(Exercise): Find "Viewport: 506px width, 359px" in the material below and restate exactly the line holding it together with every line that comes after.
━━━━━ Records to use
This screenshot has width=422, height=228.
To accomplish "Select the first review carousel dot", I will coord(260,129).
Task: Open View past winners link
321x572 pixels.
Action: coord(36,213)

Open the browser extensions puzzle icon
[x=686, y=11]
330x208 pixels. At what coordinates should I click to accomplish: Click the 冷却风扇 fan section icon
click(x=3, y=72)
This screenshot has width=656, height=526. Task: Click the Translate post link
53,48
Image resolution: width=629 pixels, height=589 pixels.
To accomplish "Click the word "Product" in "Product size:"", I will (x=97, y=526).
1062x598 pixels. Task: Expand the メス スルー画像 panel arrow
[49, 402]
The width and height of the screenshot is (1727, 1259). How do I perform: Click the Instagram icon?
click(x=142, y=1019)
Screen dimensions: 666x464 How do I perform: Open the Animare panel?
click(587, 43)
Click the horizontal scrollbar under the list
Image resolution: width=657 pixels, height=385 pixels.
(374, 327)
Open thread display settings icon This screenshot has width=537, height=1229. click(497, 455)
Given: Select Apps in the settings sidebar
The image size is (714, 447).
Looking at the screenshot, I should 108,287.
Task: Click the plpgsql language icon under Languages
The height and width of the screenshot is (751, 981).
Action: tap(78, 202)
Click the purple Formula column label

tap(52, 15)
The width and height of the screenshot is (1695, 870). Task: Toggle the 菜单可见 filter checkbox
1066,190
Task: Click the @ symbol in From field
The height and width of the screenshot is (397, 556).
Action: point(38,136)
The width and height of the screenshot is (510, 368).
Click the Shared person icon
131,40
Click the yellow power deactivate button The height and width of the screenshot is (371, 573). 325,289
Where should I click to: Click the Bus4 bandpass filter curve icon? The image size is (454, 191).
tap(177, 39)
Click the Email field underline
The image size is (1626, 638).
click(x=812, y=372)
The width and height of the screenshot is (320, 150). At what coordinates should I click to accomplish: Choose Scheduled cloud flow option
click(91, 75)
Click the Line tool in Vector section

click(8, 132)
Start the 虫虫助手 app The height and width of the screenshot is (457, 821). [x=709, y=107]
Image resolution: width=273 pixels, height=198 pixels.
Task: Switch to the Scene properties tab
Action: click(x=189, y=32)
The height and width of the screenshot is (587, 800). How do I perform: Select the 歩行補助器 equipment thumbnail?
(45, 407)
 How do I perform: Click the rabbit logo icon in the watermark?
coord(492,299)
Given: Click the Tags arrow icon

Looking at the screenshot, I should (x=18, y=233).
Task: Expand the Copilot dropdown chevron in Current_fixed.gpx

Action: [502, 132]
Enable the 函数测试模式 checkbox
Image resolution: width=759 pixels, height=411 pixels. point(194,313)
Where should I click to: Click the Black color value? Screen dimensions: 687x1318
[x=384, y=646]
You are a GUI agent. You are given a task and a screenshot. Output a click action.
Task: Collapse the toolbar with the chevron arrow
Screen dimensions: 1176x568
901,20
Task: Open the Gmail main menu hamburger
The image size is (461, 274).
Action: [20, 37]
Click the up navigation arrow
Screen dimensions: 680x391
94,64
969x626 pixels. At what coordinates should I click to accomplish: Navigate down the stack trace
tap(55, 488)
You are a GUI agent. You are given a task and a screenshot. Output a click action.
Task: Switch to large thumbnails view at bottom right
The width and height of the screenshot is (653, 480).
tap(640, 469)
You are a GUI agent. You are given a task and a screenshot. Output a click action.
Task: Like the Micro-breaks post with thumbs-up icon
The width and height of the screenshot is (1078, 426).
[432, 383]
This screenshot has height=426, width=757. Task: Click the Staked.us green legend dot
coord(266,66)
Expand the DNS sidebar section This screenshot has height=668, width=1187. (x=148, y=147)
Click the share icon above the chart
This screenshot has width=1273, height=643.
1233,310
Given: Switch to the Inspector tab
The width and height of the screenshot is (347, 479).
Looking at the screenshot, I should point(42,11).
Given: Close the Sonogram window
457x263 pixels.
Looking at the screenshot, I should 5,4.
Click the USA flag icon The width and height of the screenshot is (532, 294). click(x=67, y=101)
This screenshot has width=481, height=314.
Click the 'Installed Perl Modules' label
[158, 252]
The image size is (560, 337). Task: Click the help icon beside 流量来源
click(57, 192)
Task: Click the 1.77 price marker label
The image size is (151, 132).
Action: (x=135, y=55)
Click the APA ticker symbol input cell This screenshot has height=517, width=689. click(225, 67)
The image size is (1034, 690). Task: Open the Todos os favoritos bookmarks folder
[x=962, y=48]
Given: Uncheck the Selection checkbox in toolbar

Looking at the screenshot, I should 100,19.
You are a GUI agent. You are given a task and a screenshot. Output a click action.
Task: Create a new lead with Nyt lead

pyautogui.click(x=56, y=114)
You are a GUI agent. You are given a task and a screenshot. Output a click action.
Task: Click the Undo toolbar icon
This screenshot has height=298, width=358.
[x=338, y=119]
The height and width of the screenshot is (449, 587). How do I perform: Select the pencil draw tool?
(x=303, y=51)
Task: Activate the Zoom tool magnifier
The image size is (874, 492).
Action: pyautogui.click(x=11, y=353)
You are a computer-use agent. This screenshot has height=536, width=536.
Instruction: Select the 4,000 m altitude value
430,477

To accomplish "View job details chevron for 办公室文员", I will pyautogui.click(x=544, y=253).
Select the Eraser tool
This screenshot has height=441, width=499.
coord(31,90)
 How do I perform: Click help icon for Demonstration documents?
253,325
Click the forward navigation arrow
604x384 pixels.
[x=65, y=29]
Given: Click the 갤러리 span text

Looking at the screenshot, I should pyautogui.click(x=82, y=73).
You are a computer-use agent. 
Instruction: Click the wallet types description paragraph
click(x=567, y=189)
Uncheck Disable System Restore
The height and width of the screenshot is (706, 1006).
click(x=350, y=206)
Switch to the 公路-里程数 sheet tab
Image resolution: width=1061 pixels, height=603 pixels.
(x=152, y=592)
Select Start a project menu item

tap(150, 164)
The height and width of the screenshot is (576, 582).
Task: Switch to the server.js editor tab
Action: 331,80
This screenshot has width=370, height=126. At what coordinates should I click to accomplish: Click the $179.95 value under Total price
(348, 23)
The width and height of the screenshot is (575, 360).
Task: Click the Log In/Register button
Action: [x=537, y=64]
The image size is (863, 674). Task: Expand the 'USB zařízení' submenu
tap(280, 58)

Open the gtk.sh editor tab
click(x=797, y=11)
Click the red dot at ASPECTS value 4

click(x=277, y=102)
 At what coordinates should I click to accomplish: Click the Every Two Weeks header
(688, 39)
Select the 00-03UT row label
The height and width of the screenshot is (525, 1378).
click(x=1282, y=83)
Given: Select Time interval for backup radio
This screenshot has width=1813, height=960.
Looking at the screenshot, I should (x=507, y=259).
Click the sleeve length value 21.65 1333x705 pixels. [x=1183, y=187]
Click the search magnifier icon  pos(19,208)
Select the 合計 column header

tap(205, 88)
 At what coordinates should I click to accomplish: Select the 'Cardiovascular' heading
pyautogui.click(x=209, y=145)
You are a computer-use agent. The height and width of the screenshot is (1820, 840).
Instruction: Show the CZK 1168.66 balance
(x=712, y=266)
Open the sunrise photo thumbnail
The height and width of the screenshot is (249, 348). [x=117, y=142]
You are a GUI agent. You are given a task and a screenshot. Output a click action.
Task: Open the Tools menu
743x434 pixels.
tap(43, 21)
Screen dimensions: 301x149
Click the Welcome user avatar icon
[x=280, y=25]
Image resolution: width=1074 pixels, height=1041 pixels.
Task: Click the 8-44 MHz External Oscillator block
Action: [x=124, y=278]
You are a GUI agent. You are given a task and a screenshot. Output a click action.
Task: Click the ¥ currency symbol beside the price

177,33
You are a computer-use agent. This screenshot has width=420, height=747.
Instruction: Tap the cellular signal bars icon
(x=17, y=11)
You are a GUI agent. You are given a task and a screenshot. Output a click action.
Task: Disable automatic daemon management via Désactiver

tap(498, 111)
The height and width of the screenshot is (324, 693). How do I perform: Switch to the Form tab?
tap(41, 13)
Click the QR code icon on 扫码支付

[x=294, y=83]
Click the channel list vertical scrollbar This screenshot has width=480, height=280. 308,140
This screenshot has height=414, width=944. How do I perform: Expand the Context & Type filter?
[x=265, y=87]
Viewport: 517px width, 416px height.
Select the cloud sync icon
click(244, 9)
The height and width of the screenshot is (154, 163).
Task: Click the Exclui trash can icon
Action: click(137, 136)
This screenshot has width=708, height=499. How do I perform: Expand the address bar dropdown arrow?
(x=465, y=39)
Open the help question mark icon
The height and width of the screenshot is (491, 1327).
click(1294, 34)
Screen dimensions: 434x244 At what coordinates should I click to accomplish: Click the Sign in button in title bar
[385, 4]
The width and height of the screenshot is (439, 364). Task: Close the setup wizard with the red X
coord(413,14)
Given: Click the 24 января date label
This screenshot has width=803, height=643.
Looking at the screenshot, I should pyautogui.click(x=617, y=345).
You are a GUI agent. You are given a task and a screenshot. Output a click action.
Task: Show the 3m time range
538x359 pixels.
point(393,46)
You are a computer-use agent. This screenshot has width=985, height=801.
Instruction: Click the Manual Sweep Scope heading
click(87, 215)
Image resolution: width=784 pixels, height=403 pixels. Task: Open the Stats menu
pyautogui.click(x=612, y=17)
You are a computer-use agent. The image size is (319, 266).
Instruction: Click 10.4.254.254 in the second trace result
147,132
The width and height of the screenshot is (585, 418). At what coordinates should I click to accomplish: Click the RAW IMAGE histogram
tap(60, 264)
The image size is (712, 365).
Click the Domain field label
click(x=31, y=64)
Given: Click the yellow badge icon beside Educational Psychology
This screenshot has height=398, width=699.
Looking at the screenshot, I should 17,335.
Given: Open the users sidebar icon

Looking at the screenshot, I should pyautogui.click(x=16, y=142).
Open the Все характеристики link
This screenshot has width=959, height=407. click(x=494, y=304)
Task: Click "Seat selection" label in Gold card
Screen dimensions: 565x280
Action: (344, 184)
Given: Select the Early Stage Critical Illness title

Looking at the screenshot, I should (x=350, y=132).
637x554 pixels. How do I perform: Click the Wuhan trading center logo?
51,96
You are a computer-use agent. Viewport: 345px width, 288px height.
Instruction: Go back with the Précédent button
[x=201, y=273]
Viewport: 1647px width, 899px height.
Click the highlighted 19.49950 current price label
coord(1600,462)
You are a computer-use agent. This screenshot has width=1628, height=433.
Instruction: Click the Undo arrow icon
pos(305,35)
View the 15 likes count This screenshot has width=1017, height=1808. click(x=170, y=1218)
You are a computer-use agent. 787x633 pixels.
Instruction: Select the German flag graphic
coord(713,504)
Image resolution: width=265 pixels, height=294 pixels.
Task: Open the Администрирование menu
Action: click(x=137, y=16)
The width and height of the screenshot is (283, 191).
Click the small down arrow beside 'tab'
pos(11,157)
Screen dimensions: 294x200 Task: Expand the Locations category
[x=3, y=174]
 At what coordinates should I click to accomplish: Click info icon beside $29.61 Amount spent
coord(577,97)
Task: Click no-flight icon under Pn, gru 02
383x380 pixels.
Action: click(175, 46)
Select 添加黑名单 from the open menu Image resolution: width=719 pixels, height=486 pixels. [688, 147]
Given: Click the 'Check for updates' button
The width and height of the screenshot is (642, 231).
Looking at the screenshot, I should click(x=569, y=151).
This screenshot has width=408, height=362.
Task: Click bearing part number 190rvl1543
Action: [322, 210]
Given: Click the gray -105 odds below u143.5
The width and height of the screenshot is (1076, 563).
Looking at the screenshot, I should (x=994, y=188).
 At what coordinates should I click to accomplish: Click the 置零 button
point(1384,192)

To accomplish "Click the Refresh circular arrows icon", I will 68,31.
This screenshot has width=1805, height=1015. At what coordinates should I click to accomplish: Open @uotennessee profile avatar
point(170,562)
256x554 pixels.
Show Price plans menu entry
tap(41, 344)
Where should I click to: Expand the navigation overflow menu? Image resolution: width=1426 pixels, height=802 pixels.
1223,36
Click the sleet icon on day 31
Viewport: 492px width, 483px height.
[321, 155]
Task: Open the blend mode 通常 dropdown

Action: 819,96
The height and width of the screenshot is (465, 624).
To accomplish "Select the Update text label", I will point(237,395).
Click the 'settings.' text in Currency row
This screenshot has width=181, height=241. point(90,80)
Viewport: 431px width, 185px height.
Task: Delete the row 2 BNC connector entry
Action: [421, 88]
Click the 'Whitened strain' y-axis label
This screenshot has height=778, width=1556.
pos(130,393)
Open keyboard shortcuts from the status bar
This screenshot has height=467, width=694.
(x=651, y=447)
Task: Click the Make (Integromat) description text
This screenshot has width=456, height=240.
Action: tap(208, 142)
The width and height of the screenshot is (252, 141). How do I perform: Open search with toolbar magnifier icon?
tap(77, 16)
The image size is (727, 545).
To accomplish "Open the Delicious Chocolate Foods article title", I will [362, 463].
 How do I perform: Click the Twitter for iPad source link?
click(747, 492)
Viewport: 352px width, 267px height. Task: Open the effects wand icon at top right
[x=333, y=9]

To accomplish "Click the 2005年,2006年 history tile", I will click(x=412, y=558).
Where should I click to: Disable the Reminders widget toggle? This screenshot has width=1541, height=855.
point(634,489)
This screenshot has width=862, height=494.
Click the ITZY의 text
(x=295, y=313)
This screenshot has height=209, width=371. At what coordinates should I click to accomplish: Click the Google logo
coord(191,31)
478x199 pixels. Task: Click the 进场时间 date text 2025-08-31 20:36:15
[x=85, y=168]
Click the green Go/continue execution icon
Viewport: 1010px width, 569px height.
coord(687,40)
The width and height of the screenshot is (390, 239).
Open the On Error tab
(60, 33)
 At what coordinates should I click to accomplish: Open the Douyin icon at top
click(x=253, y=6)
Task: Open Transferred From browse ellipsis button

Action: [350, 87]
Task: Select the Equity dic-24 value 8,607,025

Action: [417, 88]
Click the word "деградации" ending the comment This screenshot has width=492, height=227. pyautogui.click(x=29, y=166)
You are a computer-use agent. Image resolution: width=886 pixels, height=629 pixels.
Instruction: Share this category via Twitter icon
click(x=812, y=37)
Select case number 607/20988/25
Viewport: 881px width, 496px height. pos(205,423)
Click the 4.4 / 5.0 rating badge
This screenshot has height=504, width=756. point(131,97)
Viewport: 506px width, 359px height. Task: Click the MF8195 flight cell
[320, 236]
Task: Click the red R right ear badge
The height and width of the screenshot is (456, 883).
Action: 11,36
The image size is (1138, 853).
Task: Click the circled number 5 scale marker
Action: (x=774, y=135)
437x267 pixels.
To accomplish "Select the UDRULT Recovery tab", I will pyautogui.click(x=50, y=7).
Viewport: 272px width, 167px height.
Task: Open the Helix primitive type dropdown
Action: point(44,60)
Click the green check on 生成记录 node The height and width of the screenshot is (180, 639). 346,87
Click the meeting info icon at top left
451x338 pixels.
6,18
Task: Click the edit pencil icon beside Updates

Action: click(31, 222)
━━━━━━━━━━
(Expected answer):
Viewport: 506px width, 359px height. Task: Click the MF8195 flight cell
[320, 236]
Task: Click the red R right ear badge
The height and width of the screenshot is (456, 883).
Action: 11,36
The image size is (1138, 853).
Task: Click the circled number 5 scale marker
Action: (x=774, y=135)
437x267 pixels.
To accomplish "Select the UDRULT Recovery tab", I will pyautogui.click(x=50, y=7).
Viewport: 272px width, 167px height.
Task: Open the Helix primitive type dropdown
Action: point(44,60)
Click the green check on 生成记录 node The height and width of the screenshot is (180, 639). 346,87
Click the meeting info icon at top left
451x338 pixels.
6,18
Task: Click the edit pencil icon beside Updates

Action: click(31, 222)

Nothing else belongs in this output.